(emphasis original)What has gone so catastrophically wrong with DOJ, and why has it continued so long? The fundamental flaw is that DOJ’s senior leadership cannot conceive of elite bankers as criminals. On Huffington Post, David Heath writes:Benjamin Wagner, a U.S. Attorney who is actively prosecuting mortgage fraud cases in Sacramento, Calif., points out that banks lose money when a loan turns out to be fraudulent. An investor in loans who documents fraud can force a bank to buy the loan back.
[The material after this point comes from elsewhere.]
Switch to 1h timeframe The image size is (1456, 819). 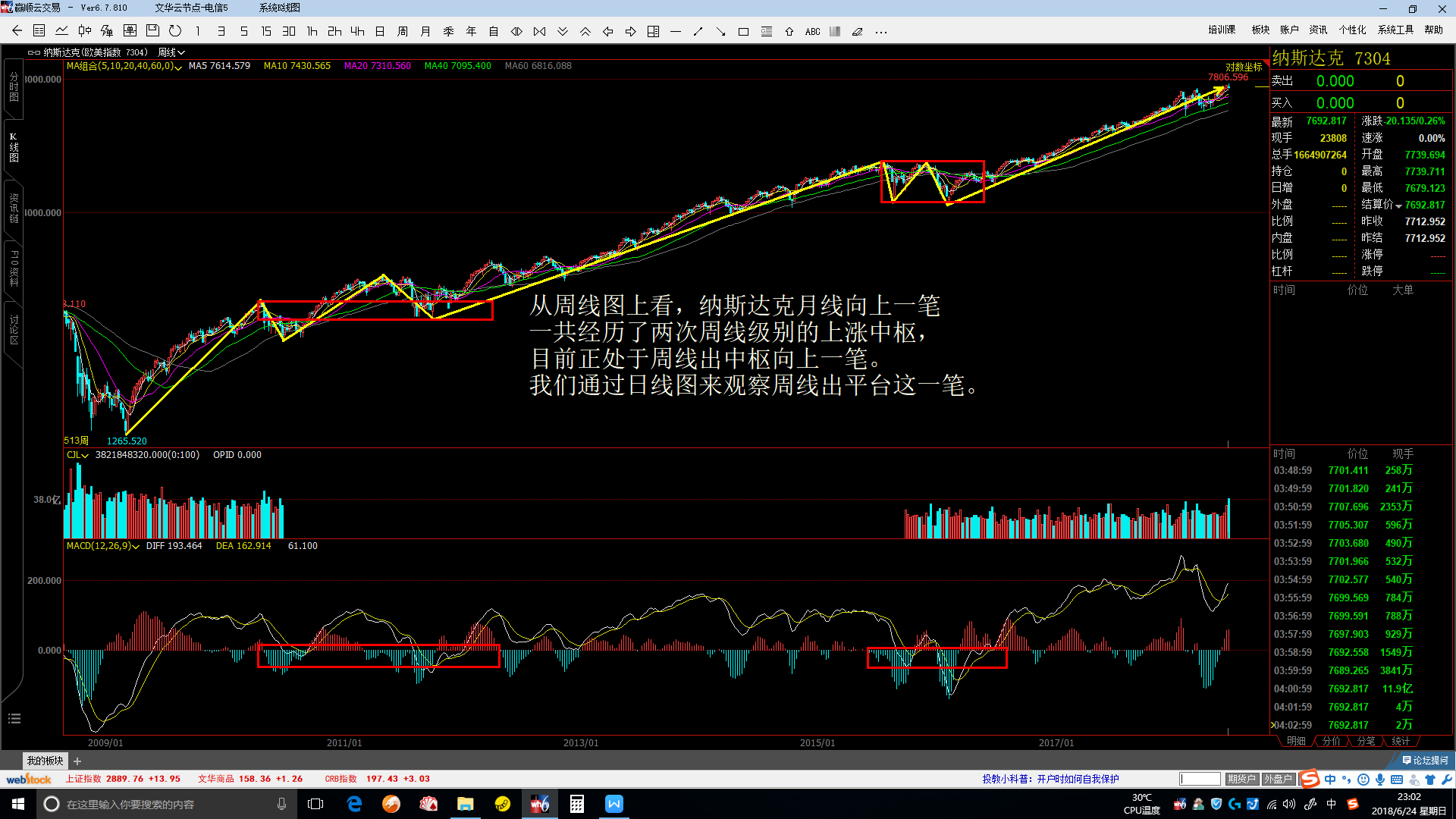[x=312, y=31]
But convincing a jury that executives intended to make fraudulent loans, and thus should be held criminally responsible, may be too difficult of a hurdle for prosecutors. ‘It doesn’t make any sense to me that they would be deliberately defrauding themselves,’ Wagner said.”
What is going on here is that the prosecutors are assuming that the agents of the financial institutions are perfect agents of those institutions, and that they would never act in their own personal benefit if it were detrimental to their employer in the long term.
This has a number of names, most commonly, it is called the principal agent problem, and the (now unconstitutional) theory of the theft of honest services prosecutions was based on this.
The facts here, though not necessarily the law, are clear: Various high level agents at financial institutions engaged in activities that were likely to blow up in the long term, but were unlikely to do so before these agents profited from them.
The only question is whether this behavior was merely stupid or negligent, in which case, a life-time ban from the financial industry is warranted, or fraudulent, in which case, incarceration is warranted.
The calculus here is not rocket science, and the fact that prosecutors are sticking to such a transparently false theory is to my mind more of an indication of corruption than it is of stupidity or wrong headedness.
Without jail time, we will see the behavior repeated.
Hell, we are seeing it repeated right now, that's why the bonuses are so big this year.